[Entries from a dataset]

BEGIN

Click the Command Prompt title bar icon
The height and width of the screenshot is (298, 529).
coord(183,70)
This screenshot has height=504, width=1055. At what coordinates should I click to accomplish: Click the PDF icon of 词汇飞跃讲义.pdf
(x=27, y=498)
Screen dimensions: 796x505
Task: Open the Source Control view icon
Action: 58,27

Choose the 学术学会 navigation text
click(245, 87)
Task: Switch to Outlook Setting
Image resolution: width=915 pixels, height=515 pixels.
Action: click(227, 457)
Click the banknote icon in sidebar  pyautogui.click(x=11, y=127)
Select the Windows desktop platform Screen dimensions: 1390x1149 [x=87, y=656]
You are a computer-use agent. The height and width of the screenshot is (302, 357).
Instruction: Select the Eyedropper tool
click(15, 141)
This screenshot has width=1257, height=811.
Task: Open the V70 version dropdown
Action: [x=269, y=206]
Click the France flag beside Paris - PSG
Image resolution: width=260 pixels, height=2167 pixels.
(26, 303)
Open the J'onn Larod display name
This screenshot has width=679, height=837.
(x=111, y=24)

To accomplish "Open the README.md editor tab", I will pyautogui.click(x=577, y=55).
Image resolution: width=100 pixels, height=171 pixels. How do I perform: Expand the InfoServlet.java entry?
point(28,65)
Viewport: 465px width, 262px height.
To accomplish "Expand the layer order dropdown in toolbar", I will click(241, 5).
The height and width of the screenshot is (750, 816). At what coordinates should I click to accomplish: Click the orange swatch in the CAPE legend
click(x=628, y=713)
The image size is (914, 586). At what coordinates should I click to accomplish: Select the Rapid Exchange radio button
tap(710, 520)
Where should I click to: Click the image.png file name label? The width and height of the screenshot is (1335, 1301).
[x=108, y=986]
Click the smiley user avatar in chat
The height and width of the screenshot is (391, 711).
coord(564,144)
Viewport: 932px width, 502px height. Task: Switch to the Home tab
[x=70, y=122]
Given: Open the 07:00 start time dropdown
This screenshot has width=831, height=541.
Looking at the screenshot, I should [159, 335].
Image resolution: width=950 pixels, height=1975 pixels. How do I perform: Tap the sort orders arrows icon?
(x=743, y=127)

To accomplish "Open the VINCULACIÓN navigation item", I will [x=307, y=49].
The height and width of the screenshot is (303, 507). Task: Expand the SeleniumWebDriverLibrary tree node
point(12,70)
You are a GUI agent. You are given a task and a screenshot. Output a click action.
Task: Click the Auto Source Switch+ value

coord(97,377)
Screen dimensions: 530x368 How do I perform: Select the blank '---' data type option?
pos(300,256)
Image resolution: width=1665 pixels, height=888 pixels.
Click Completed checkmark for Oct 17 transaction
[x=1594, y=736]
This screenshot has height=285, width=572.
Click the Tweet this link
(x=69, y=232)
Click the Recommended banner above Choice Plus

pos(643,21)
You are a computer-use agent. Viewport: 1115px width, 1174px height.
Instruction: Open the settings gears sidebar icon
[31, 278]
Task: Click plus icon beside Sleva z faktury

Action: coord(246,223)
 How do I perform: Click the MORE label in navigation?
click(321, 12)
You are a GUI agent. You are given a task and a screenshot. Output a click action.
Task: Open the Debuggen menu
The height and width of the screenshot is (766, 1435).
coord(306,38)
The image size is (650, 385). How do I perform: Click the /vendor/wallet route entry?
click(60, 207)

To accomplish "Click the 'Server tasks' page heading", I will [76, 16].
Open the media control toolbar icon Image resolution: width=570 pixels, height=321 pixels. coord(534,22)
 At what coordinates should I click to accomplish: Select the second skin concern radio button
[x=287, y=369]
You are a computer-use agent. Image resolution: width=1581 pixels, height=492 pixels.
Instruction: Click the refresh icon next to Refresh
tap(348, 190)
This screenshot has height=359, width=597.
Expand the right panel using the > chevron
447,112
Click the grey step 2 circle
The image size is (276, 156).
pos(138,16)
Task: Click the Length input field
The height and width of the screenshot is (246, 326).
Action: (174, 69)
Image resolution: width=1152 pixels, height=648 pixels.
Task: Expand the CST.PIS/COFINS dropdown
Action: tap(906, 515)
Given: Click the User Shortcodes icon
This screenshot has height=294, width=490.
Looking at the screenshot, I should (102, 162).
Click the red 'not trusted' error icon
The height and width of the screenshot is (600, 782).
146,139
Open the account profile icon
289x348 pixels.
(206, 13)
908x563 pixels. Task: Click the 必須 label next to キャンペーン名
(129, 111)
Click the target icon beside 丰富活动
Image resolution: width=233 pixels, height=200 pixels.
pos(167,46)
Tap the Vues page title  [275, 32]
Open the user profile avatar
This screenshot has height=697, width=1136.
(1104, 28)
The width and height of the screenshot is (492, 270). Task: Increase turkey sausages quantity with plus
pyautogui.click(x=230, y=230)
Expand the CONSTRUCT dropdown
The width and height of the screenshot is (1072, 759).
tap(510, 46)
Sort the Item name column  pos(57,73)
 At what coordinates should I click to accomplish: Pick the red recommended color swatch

END

◆ Given problem
Extract each line of the rows above that contains the string "coordinates".

◆ The reply
This screenshot has height=504, width=1055. At what coordinates should I click to accomplish: Click the PDF icon of 词汇飞跃讲义.pdf
The height and width of the screenshot is (750, 816). At what coordinates should I click to accomplish: Click the orange swatch in the CAPE legend
The image size is (914, 586). At what coordinates should I click to accomplish: Select the Rapid Exchange radio button
 At what coordinates should I click to accomplish: Select the second skin concern radio button
 At what coordinates should I click to accomplish: Pick the red recommended color swatch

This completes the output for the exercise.